Dataset entries

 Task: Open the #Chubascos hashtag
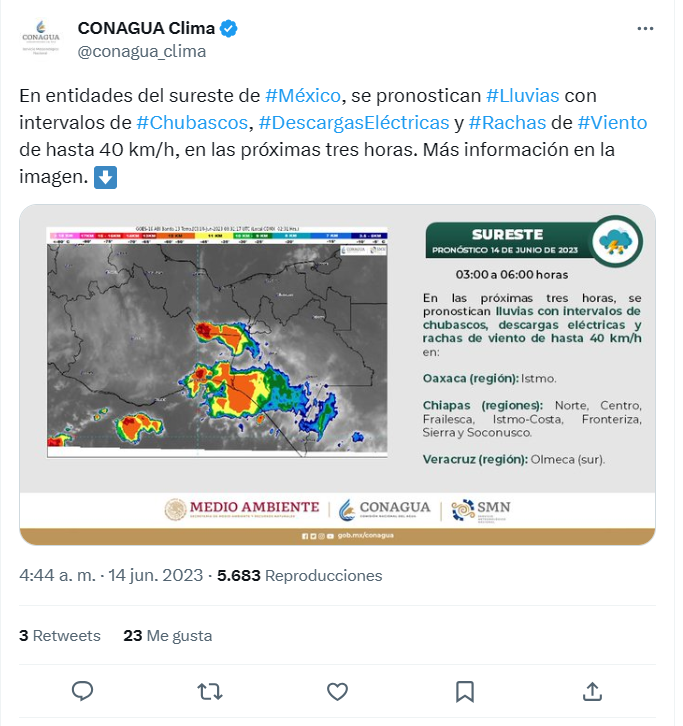[192, 124]
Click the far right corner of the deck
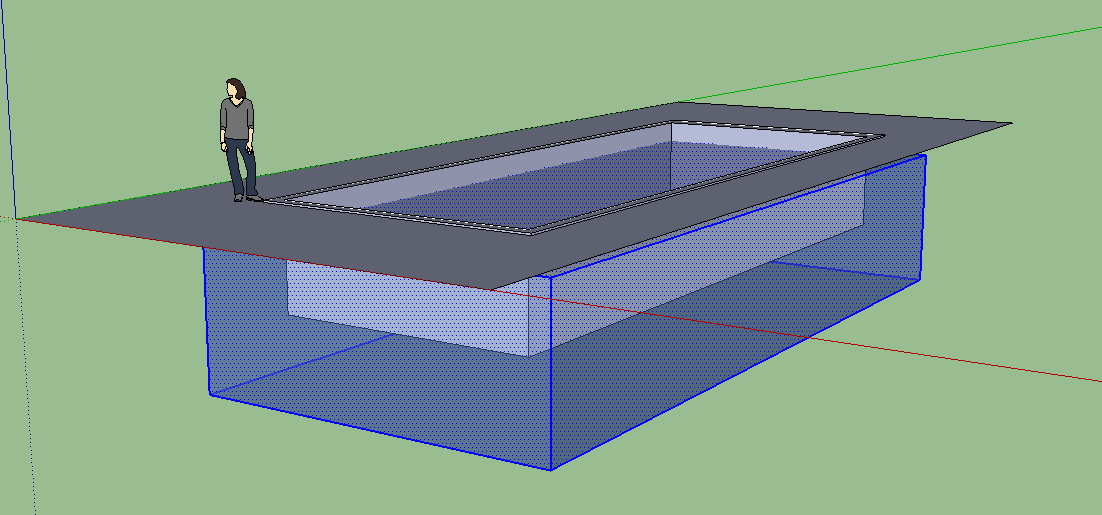The width and height of the screenshot is (1102, 515). pos(1008,125)
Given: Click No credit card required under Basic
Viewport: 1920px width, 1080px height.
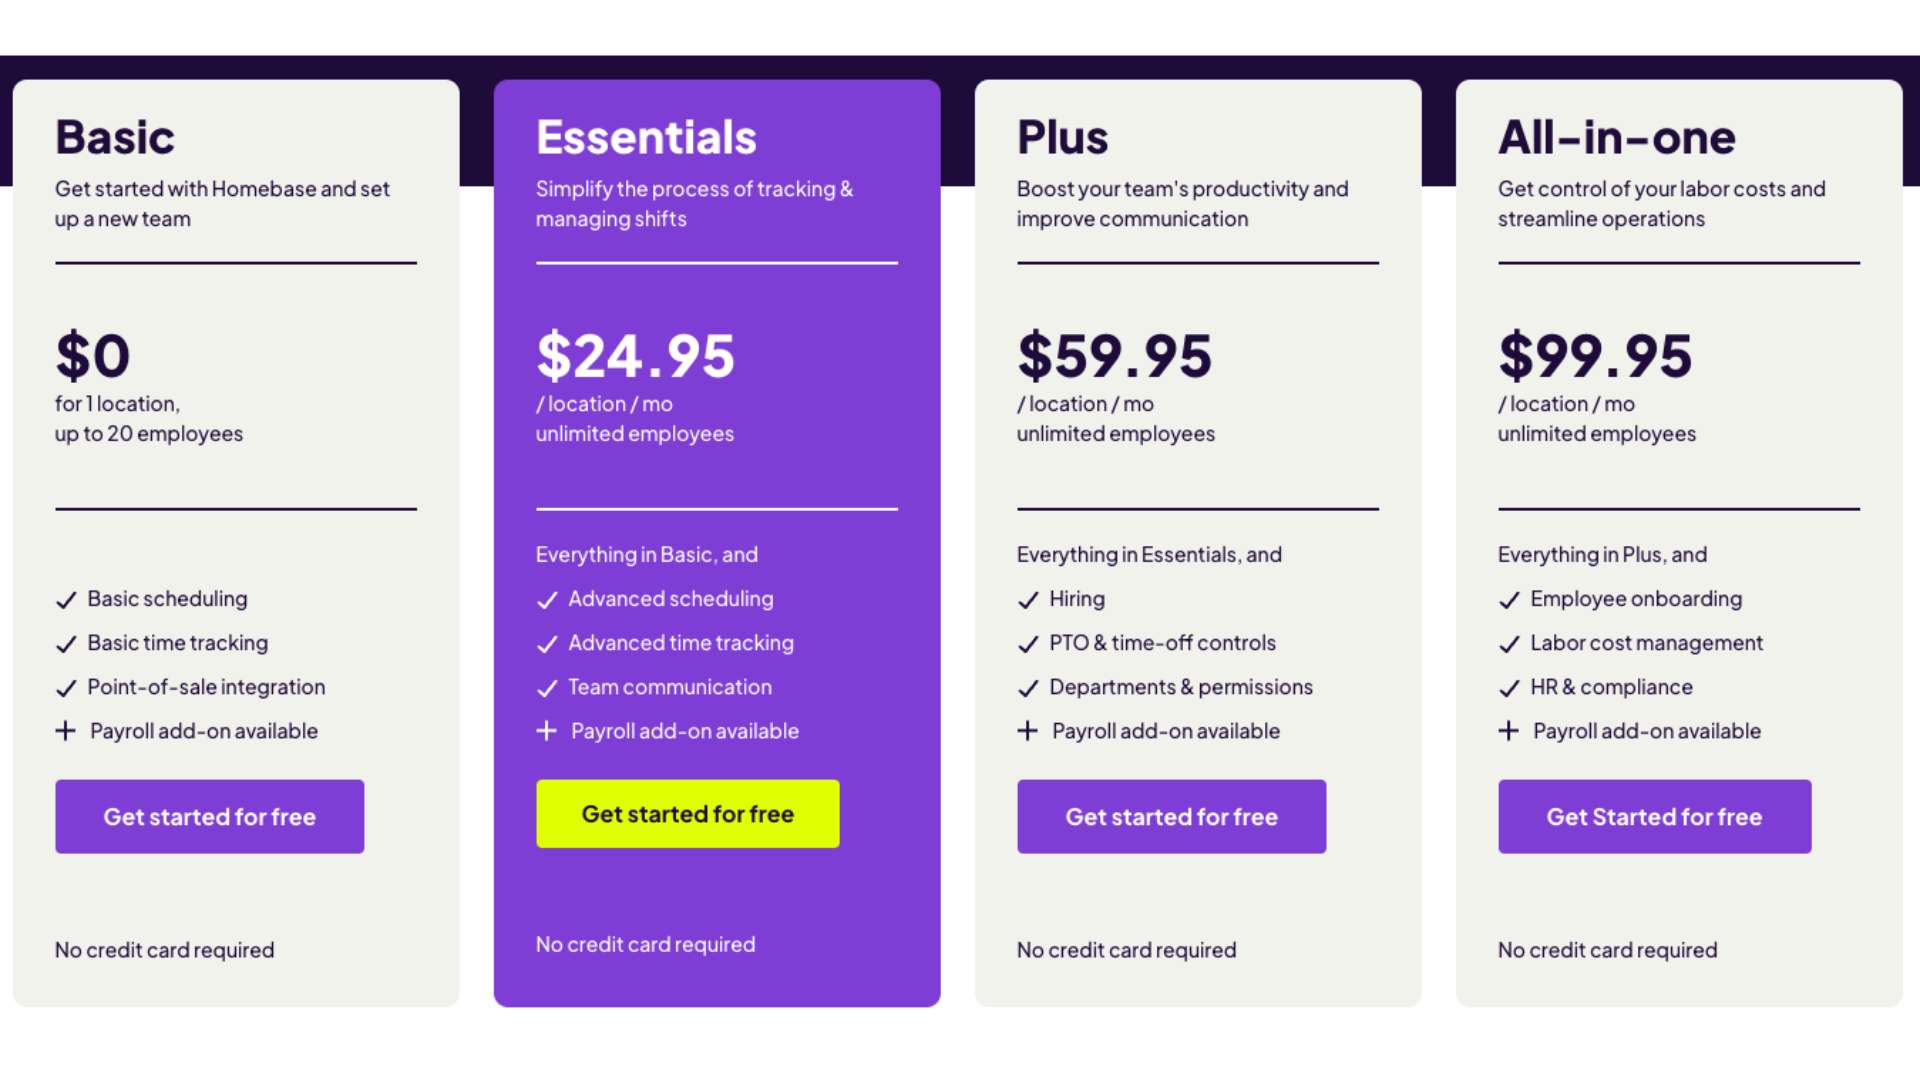Looking at the screenshot, I should tap(164, 950).
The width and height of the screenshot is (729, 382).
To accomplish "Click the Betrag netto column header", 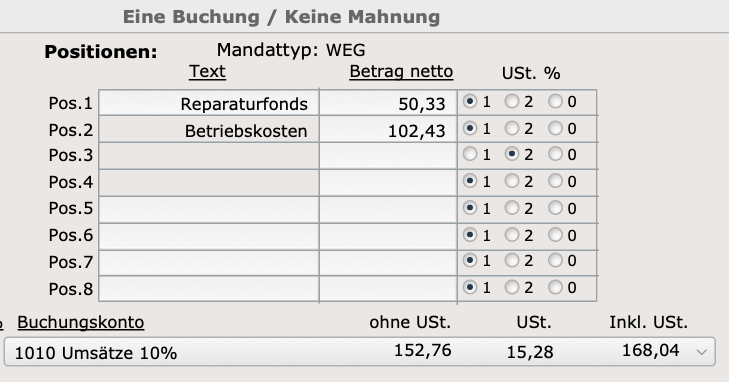I will (401, 72).
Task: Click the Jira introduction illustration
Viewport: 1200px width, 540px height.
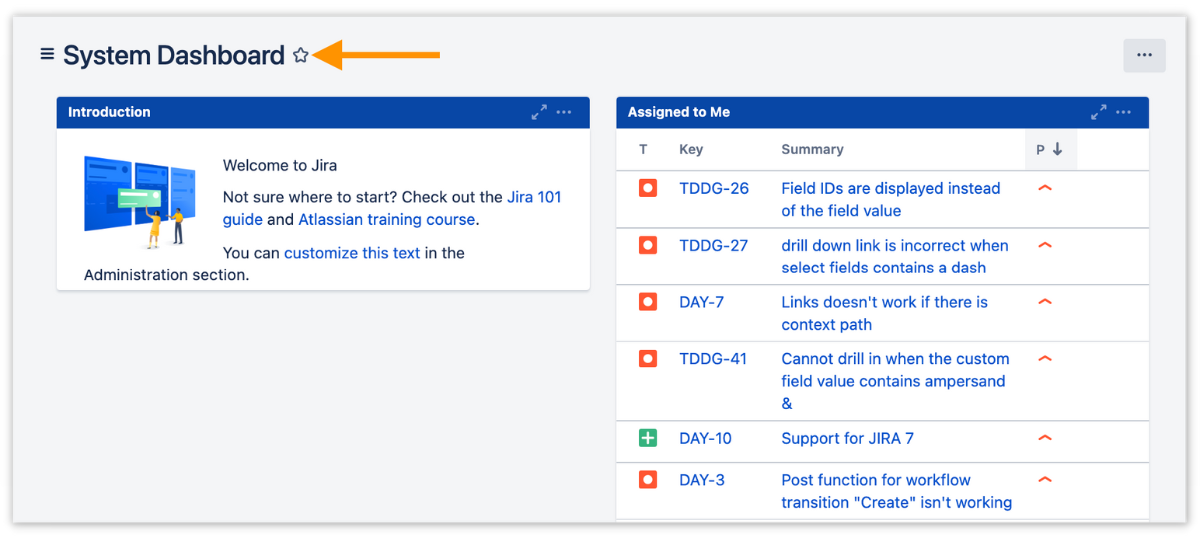Action: [x=139, y=199]
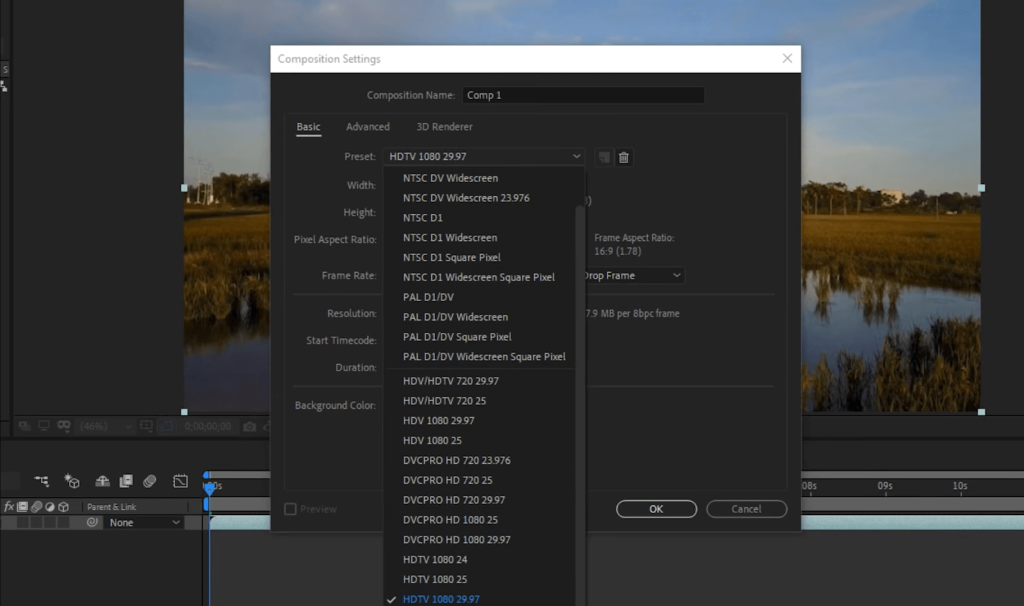
Task: Click the fx switch icon in timeline columns
Action: [10, 506]
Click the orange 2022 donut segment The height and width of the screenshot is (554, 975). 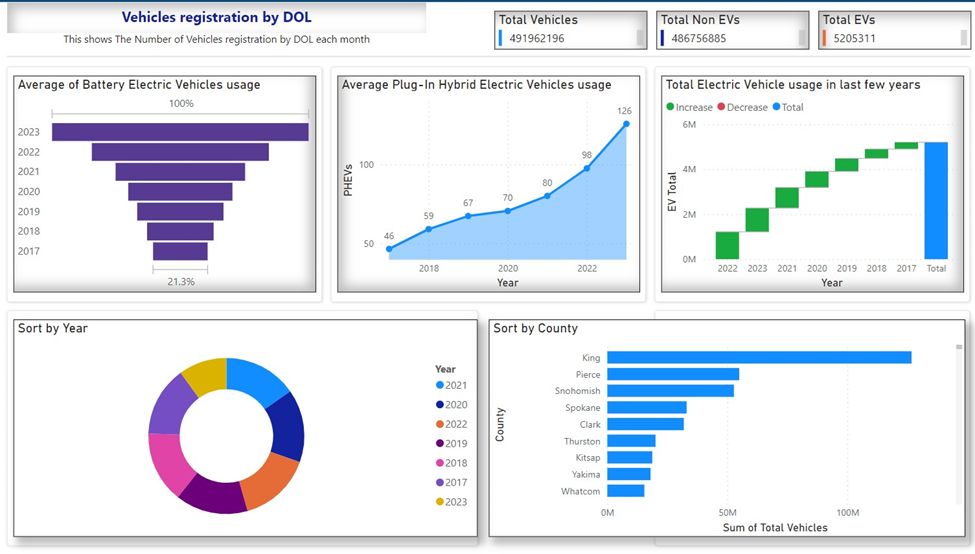270,472
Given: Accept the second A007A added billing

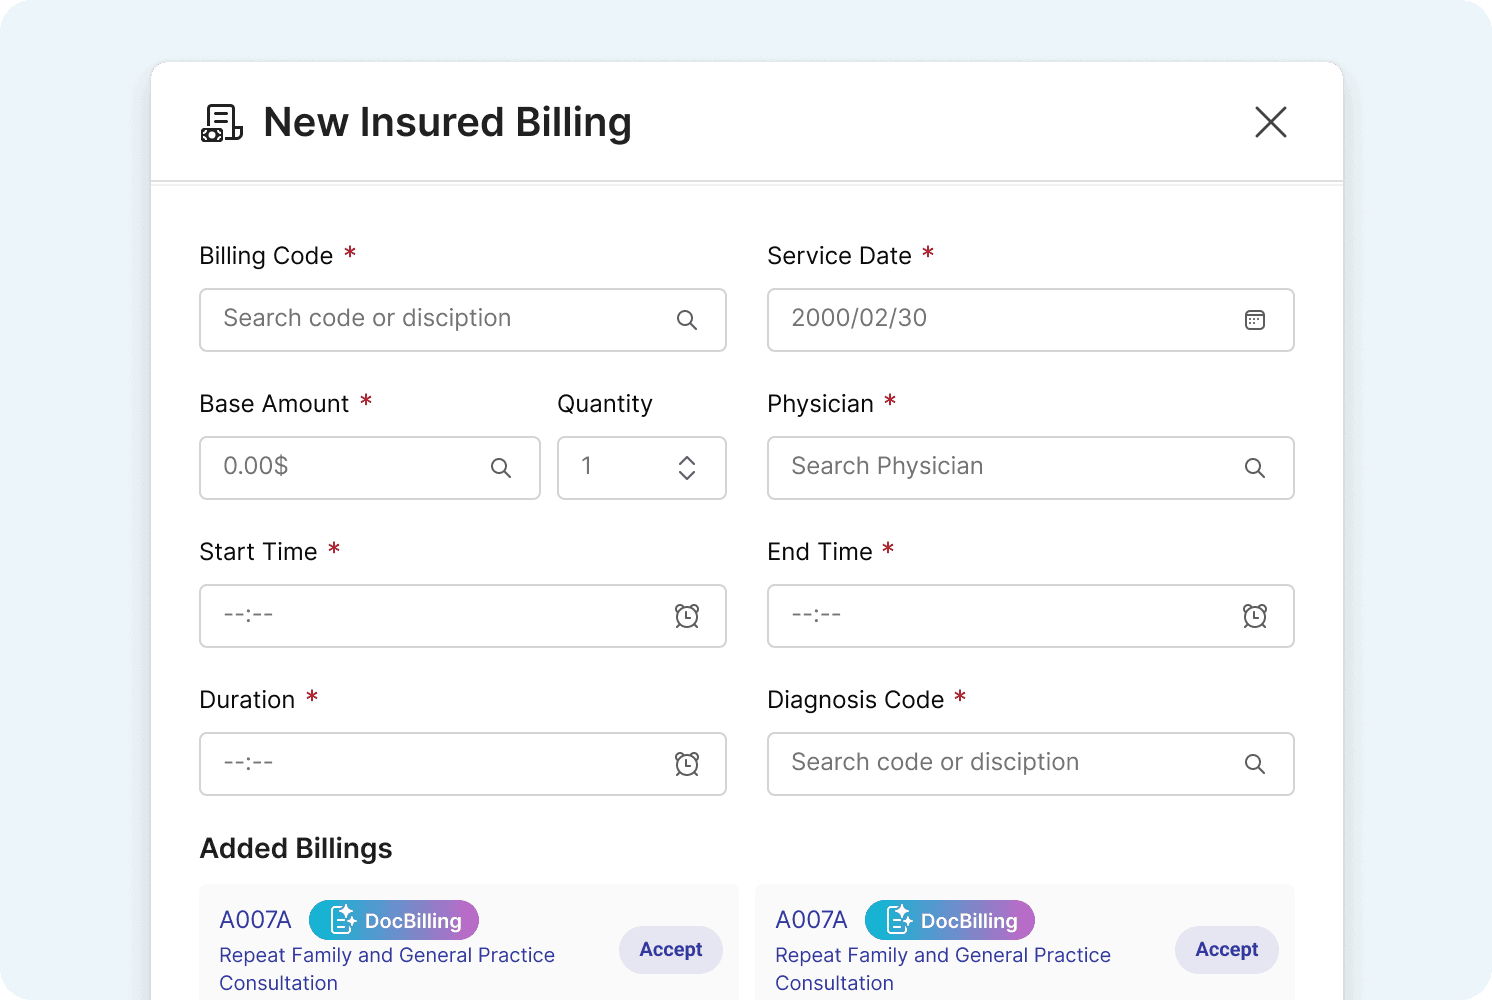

*Work order:*
All lines above that hold the string "Given" should be copied.

*Result of the exercise:*
Given: Click No credit card required under Basic
Given: Accept the second A007A added billing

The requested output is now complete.